The West Range was originally sub-divided. Surviving beams on ground and first floors show that there must have been an entrance passage and staircase placed diagonally from the S. corner of the courtyard to give access to the rooms in the S.W. corner of the College. This arrangement was interrupted by the insertion of a chimney probably in the 16th century, and all the associated partitions have been removed. Other partitions have also been removed and chimneys have been added on the W. wall. On the ground floor there appear to have been two rooms, with fireplaces of the first half of the 18th century, between the diagonal access arrangement and the N. range.

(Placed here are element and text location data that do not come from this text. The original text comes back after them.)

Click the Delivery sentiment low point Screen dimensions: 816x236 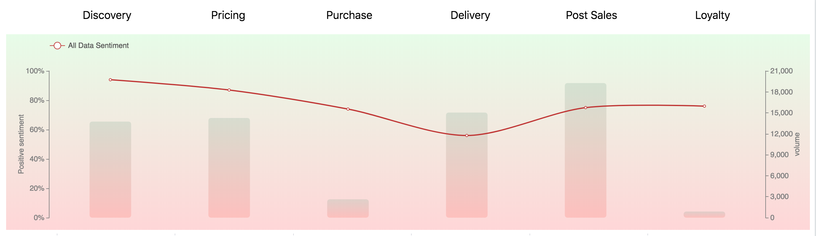click(467, 135)
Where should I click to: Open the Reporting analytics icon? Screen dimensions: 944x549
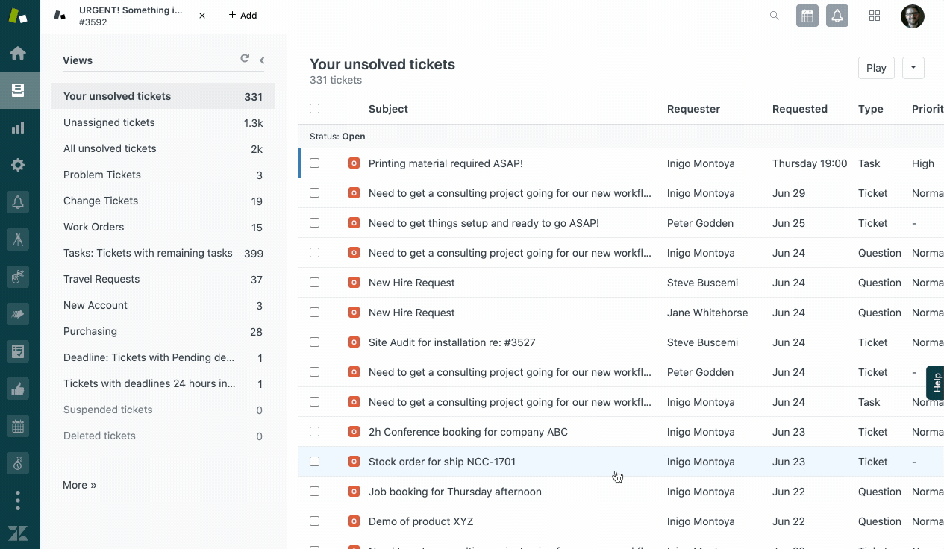pos(19,127)
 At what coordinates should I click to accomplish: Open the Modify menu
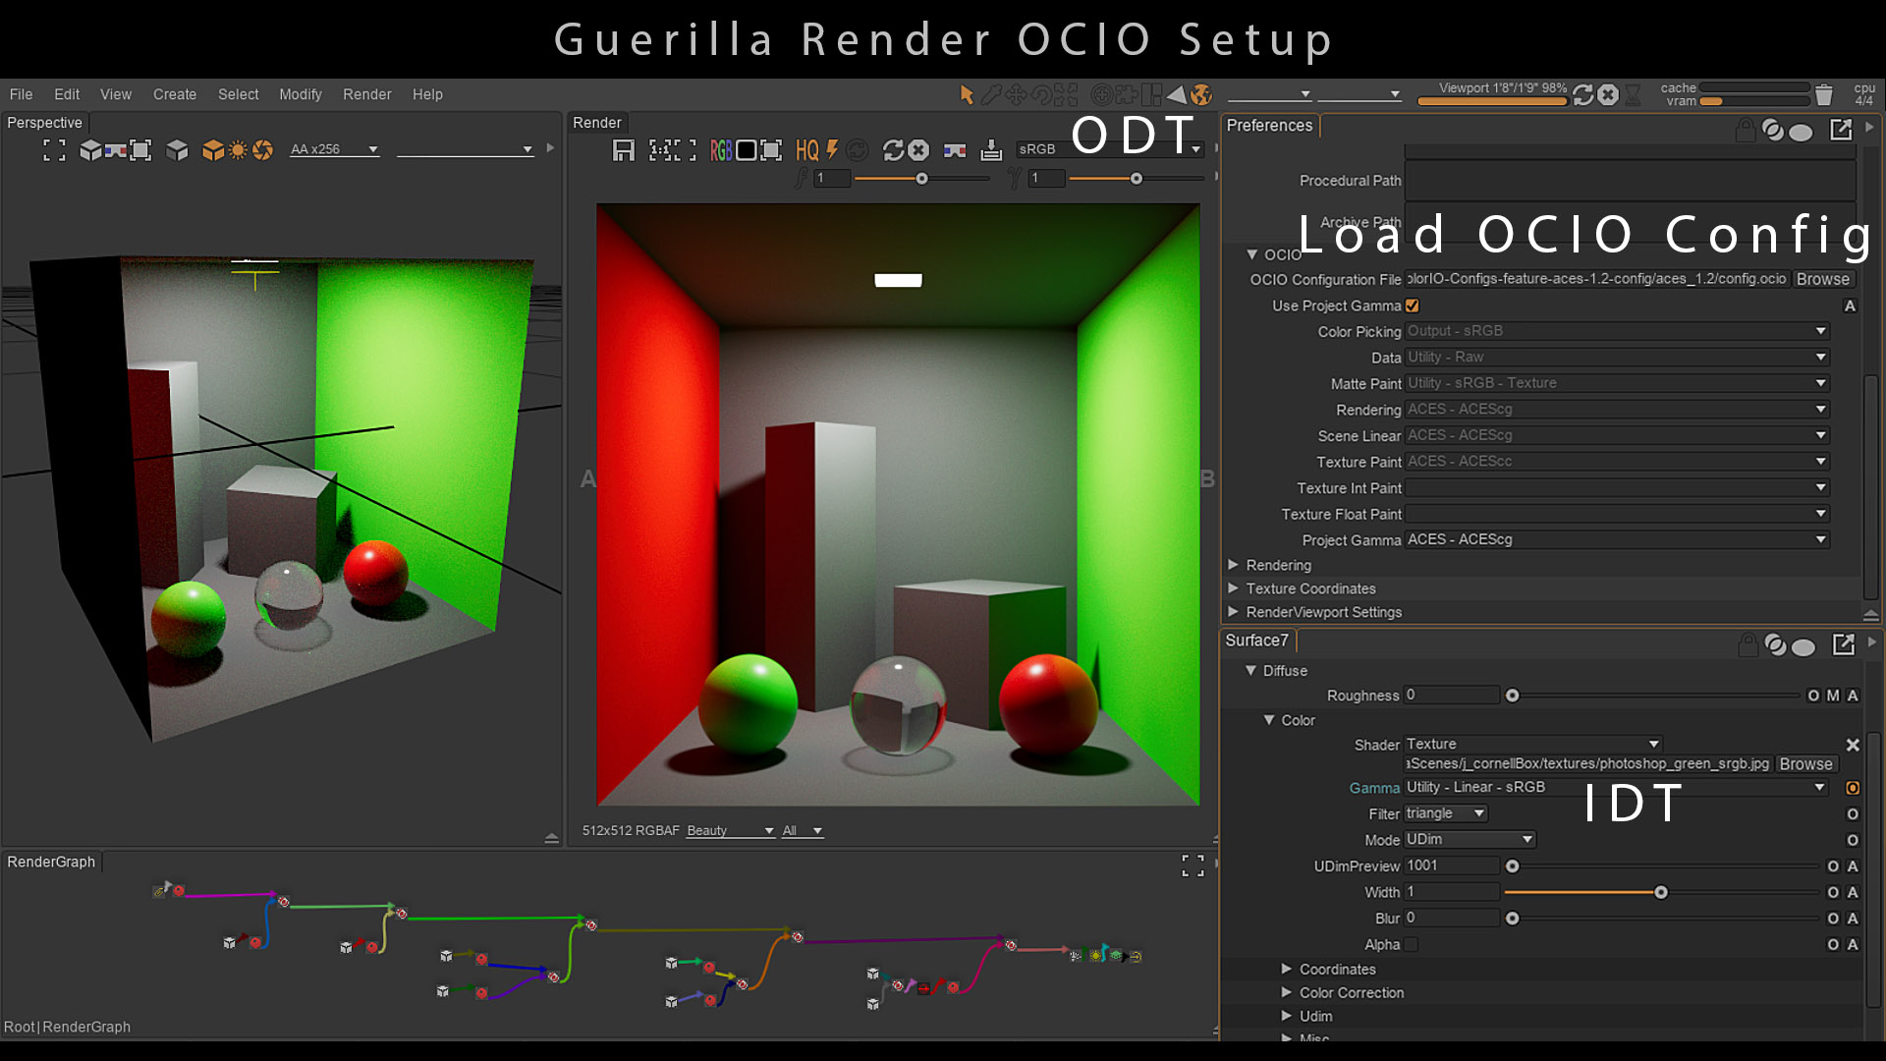click(x=300, y=94)
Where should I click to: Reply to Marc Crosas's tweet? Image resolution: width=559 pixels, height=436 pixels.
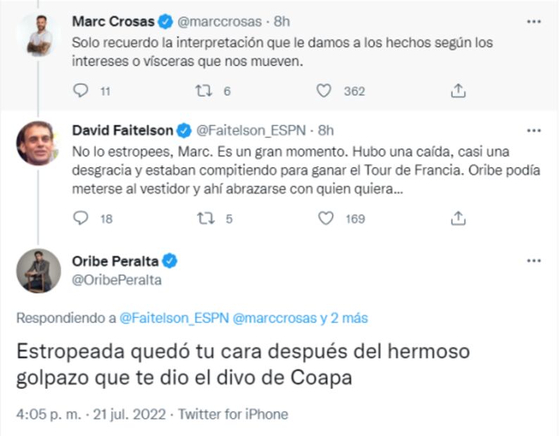click(82, 91)
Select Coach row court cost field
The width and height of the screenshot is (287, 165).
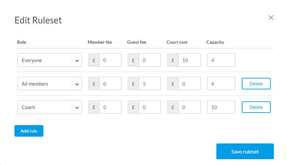point(189,107)
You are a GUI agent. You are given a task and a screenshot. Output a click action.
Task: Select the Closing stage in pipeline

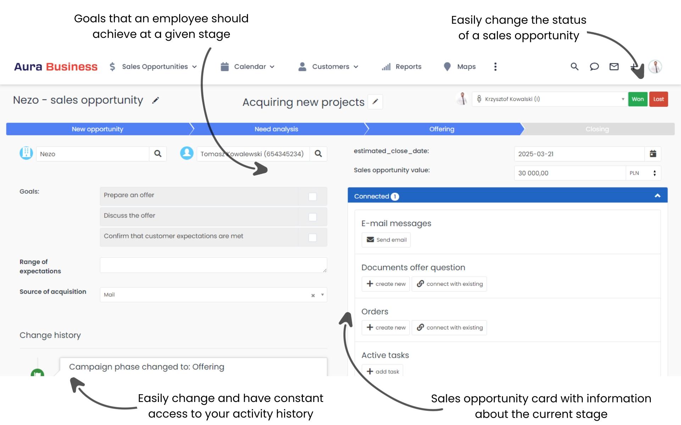click(x=597, y=129)
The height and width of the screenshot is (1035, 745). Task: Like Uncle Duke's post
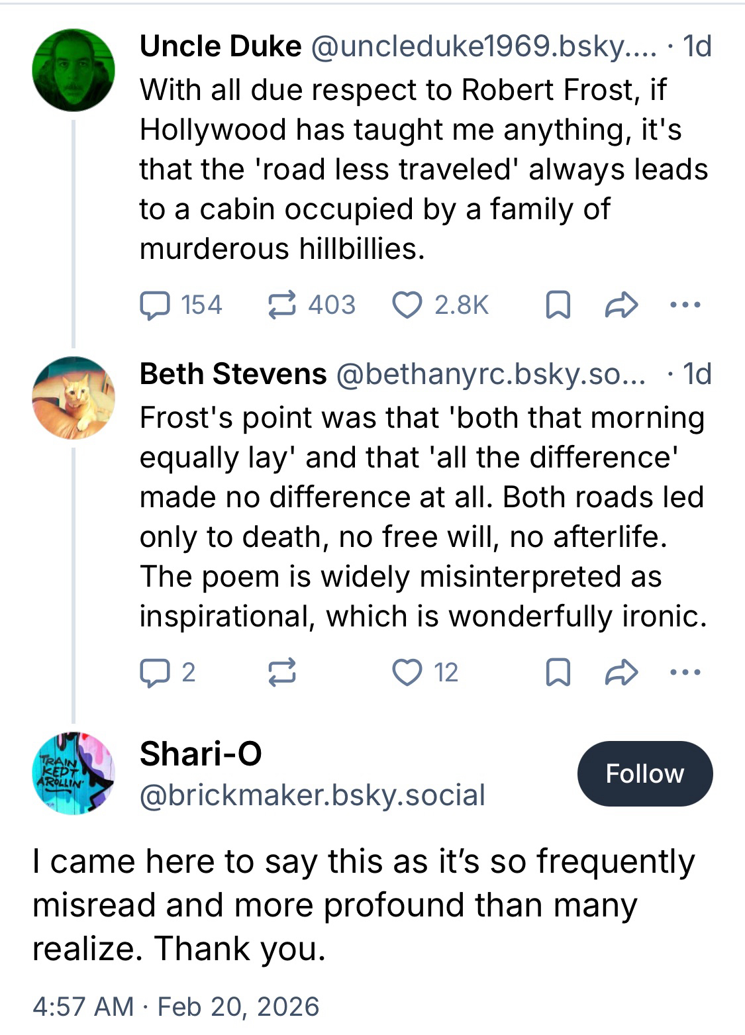407,305
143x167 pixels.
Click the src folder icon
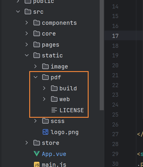click(28, 11)
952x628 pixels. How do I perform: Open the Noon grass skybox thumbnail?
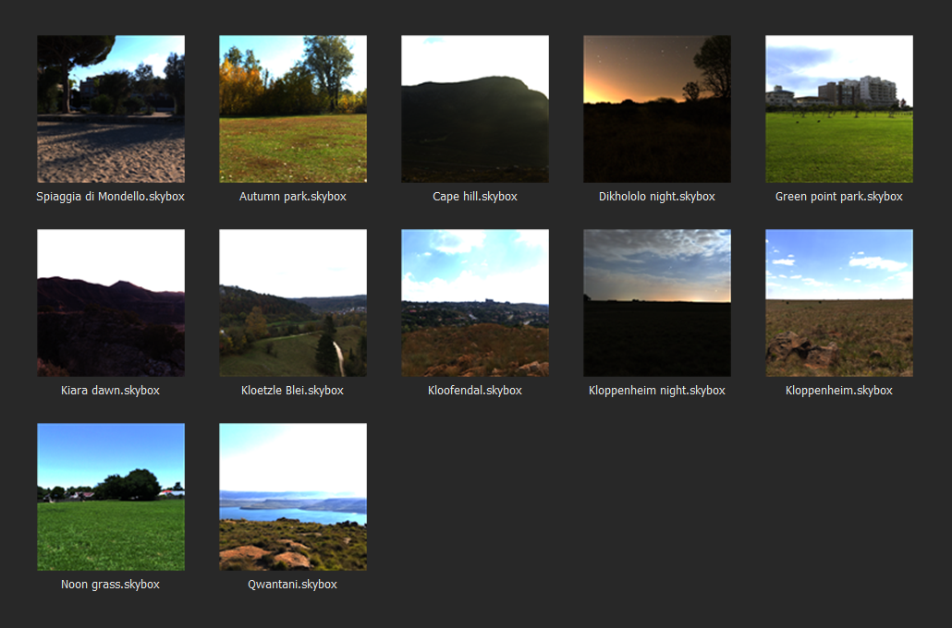(110, 497)
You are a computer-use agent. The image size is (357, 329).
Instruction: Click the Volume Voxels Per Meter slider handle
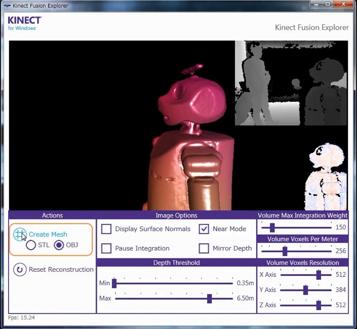pyautogui.click(x=285, y=251)
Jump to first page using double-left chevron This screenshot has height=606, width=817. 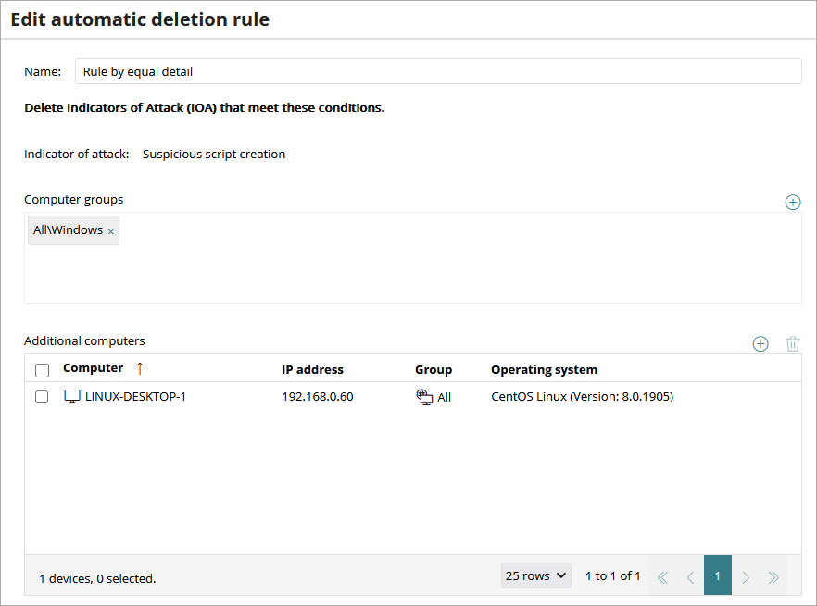pos(662,575)
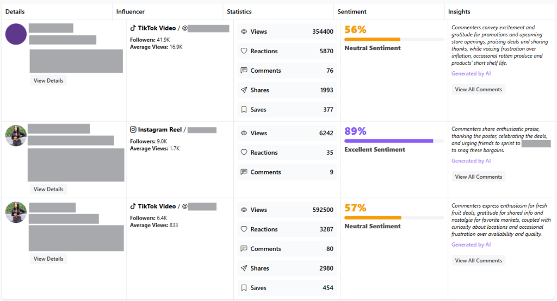View All Comments for the 56% sentiment post
This screenshot has height=301, width=557.
tap(478, 90)
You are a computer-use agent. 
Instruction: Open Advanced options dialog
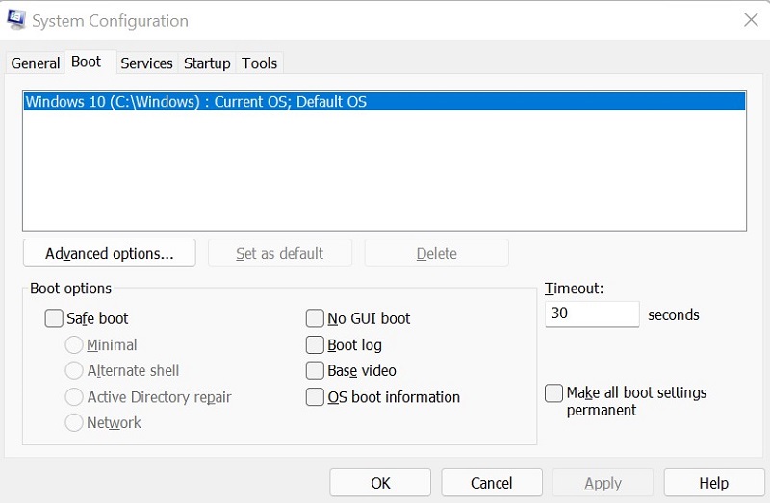click(109, 254)
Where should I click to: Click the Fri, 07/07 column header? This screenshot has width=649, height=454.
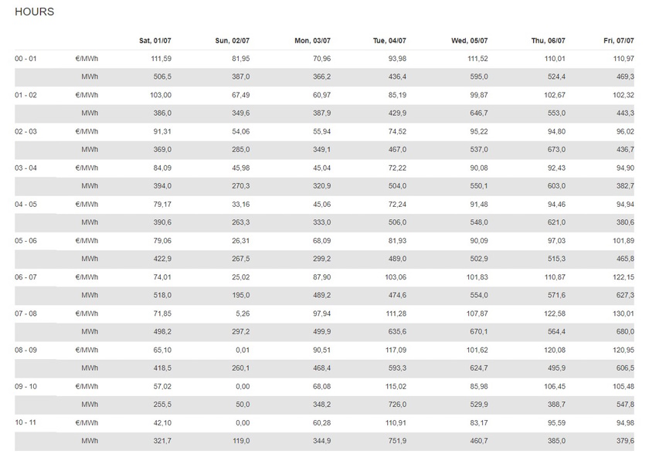click(619, 41)
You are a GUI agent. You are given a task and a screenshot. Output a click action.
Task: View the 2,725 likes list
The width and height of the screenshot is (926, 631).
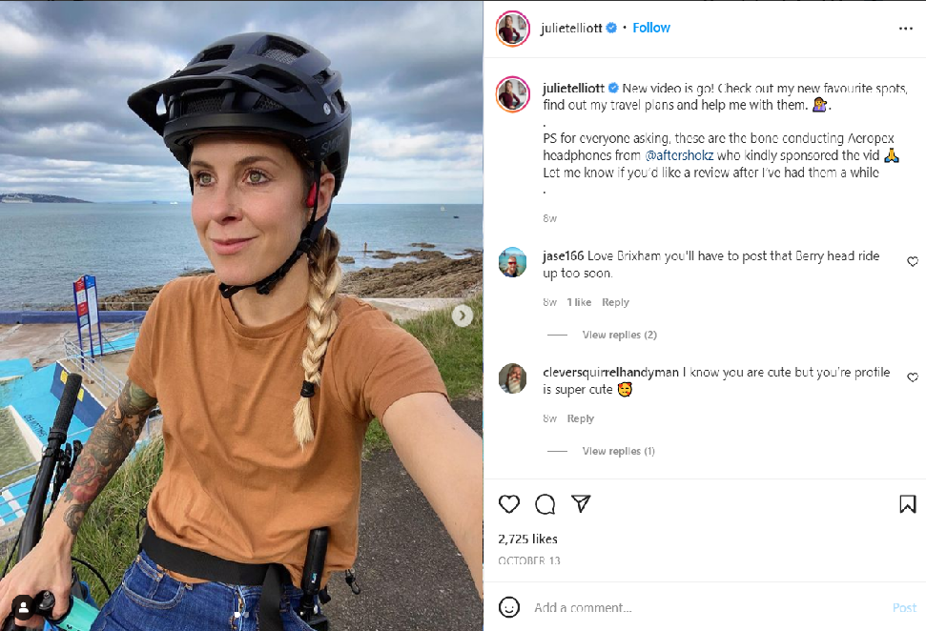tap(527, 539)
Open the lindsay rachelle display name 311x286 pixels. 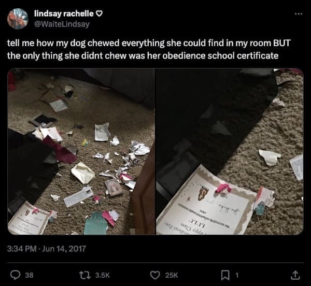coord(64,13)
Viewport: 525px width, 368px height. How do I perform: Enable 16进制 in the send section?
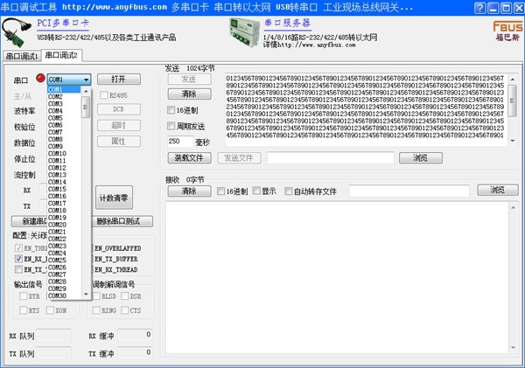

On the first floor, a room in the extreme S.W. corner of the College has the exposed timbers and intervening plaster painted with foliage and arabesque patterns of the late 16th century (Plate 79), not now complete. The painting continues on bearers pegged to the E. and W. walls to carry an inserted ceiling; these bearers have been reset at a higher level, leaving an unpainted gap below them. The stone fireplace to this room has moulded jambs and four-centred head. The rest of the range is opened up to form one large hall, extending to the N. wall of the N. range (Plate 80). The hall is divided into bays by trusses which were closed with collar-beams and studding and, where the tie-beams have not been renewed, there is evidence for partitions below, each bay presumably forming one or two rooms. Some of the ties have housings for longitudinal beams, possibly indicating the division of bays into front and back rooms.